◆ TO DO:
When the line containing "Switch to the Canned reports tab" appears in the entries below, begin printing there and stop after the line containing "The height and width of the screenshot is (918, 1380)."; print each of those lines exactly and no other line.

◆ Items from a data source:
------------

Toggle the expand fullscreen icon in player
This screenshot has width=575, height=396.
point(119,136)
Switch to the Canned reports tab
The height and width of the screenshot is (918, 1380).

------------

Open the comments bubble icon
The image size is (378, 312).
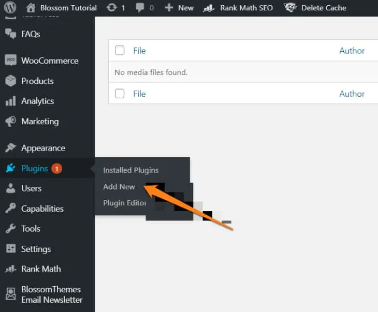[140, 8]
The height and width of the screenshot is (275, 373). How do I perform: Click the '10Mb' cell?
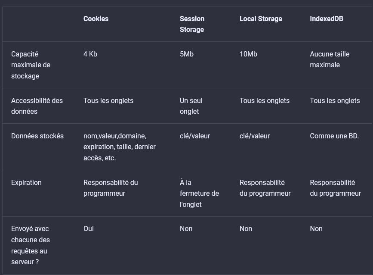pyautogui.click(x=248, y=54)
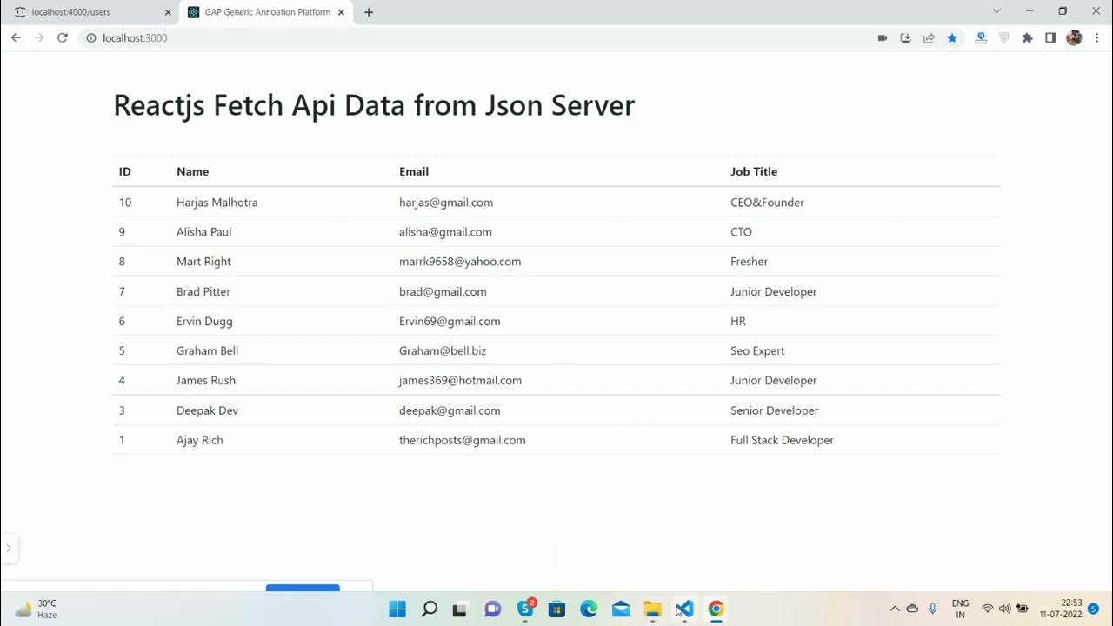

------------

◆ SOLUTION TO THIS PROBLEM:
Switch to the Canned reports tab
The height and width of the screenshot is (918, 1380).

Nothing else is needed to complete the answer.